It was already quite far away and so that footage is full telephoto end of the zoom and quite unsteady. The camera was also clearly finding difficulty keeping focus so it does go in and out of focus but with the magnification you can see what I could see:
it really is a glider with an outboard motor, or a motor on its back.

It flew off quite fast and was way out of range to follow with the camera but it I could just see it with naked eye, again looking like an ordinary glider as I could no longer make out that structure and propellor. It did a few turns over Les Arcs and then I lost it though I could still hear the buzzing faintly.

Anyone know about these things? I’d love to hear from you if you do. Anyway, it felt intriguing enough to merit a short post here. Very best to anyone reading this!

Just one P: parapente

Created 7.ix.21

I do go in for my three “P”s here: politics, polemics and pontificating. (See A new start?, which has my last video of someone parapenting) However, none of that for a change. Two days ago I was out on the terrace in the sun and a shadow shot across the tiles that was way too big to be a bird’s shadow. So I grabbed my camera to catch a parapenter sailing around. I thought my hand holding was going to be horribly jerky but it will do. The first is more jerky (though it was actually the second chronologically) and lasts under a minute. I forgot to compress them before uploading them to vimeo but they seem to play fine through my slow broadband up here.

And this is a bit steadier and I think it lasts 2’19”.

I wouldn’t fancy doing that, I prefer to only have a few feet maximum between my body and something solid, however, I can see it must be wonderful to spiral around above it all. The martins and swallows, even my friendly wagtails, do make it look a bit slow though!

I could do with a purple patch!

Created 4.ix.21

Quick update 6.ix.21 as I realise the title is playing on a very British/English bit of language meaning a run of luck or success.

Well, we’ve moved into the inter-season and it’s amusing to see things move from catering to summer tourisms into lots of work: repainting things, repairing things, continuing to get the huge new ski lift working. I liked this bit of machinery that has been repainted red from grey. It reminded me a bit of a dinosaur and of the way that paleontologists create impressions of whole monsters from bits. (As usual, click on these to see the full glory!)

I am trying hard to reflect on my chosen life of fairly radical seclusion and a lot of work. One thing that is hitting me is just how much reading the news depresses me. This has been getting worse over the last five years or so and I am seriously contemplating simply not reading any news now but I can’t really accept that as that would seem to move my positioning from hermitic to frankly escapist and cowardly. However, the bitter, angry despair I dive into reading so much is painful: Afghanistan, Texas (pretty much any of the USA), the UK Home Office (pretty much anything about the UK government), climate change (pretty much anything about greenwashing and the way our global economy and political systems seem determined to go on regardless). I liked two articles from the Guardian:
Republicans seethe with violence and lies. Texas is part of a bigger war they’re waging
Hilary Mantel: I am ashamed to live in nation that elected this government

Hilary Mantel’s position is exactly what originally drove me to “semigration” and to my continuing aspiration to end up with dual citizenship. Mine started with the Brexit vote and from what I see that marked a slide of the UK into the hatred, xenophobia and polarisation that seems to mark it now. I guess it’s complex with the changes particularly dramatic in England and perhaps Northern Ireland (I don’t read much about NI that fills me with hope) and something a bit less extreme in Wales and some real differences, even signs of hope in Scotland. However, all this seems to play into the current Tory party hands: they play things so that they use xenophobia towards anyone from outside the UK and between the countries of the UK so that they tighten their hold on power in a form of gerrymandering.

## INFORMATION SHOWN
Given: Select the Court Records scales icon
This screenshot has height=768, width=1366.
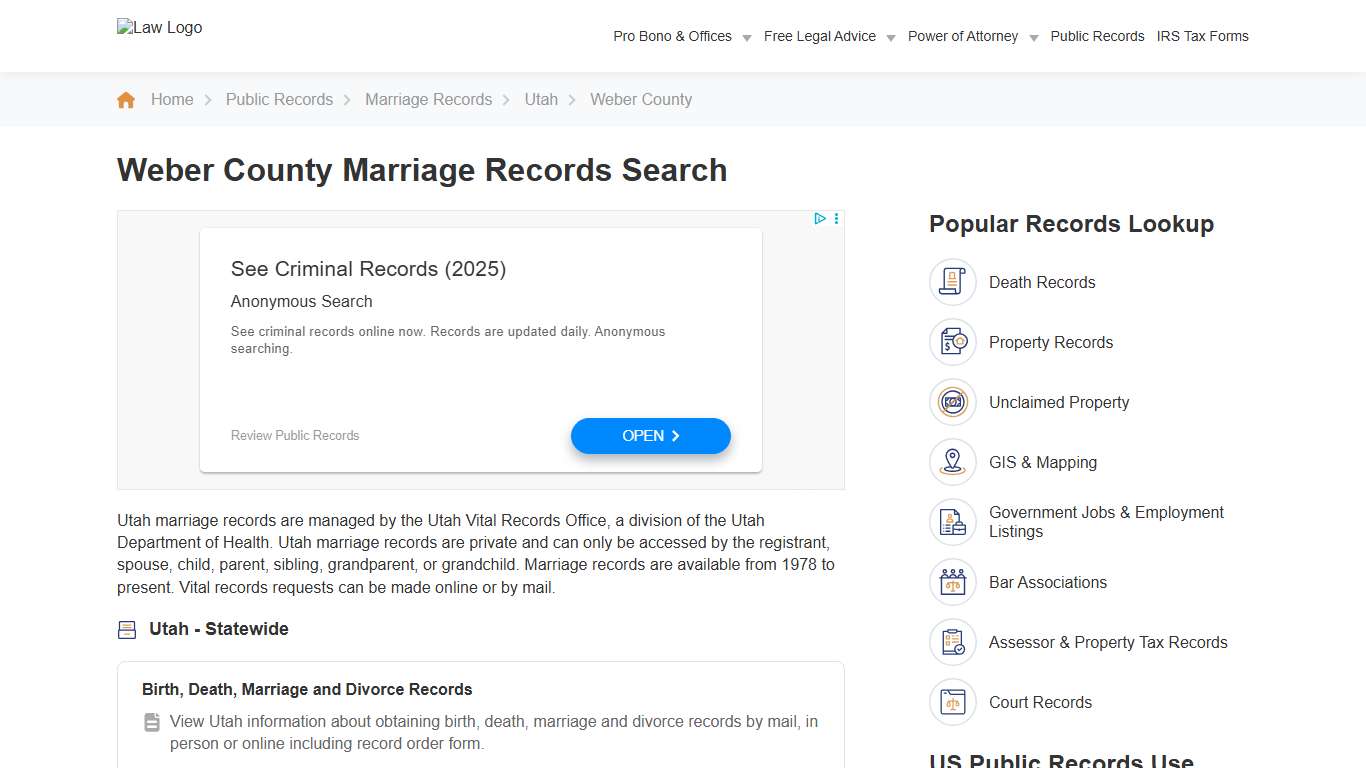Looking at the screenshot, I should pyautogui.click(x=952, y=702).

## PROBLEMS
[a] In the blog post, condense the paragraph beginning "Well, we've moved into the inter-season" into a short bulleted list of its main facts.
[b] Carry the blog post forward from its final sentence, keeping its first-person voice and its current topic.

## EXERCISE ANSWERS
[a]
- The inter-season has begun, and the focus has moved from catering to summer tourists to a lot of work.
- The work includes repainting, repairing, and continuing to get the huge new ski lift working.
- A piece of machinery repainted from grey to red reminded the writer of a dinosaur and of how paleontologists create impressions of whole monsters from bits.

[b]
What can I do about any of this? Very, very little if anything and I can’t see that getting depressed about it helps anyone so what do I want? Well, that gets me to the purple patch: the thing that shores me up is the feeling that I work hard and not entirely unproductively.

I am working hard: I think my weekly hours are down a bit from the 70+ of the last few years but certainly still in the 50-70 range and I do want that to change. I am productive not just in volume of papers (CV here for anyone academic reading this). Simple paper counts are pretty silly so it’s more important to me that some of the papers are making arguments that I want to put out there between now and when I stop work (six, max seven years). I’ve had a lovely boost coming out of my excellent collaboration with Dr. Clara Paz: I’ve been appointed a visiting professor in her university: Universidad de Las Américas (UDLA) in Quito, Ecuador. At the same time the book that J and I have been working on for years really is nearing publication.

Is this a purple patch? No, not yet and I do know that my scales for these things are not normal and full of self-denigration. However, I really hope it is a trajectory that is hopeful. Meanwhile, some local purples I’ve been enjoying up here: everything is fringed and striped with patches of rosebay willowherb.

I’ve also been enjoying trying to get close ups of the thorny thistles with their purple crowns.

Onwards!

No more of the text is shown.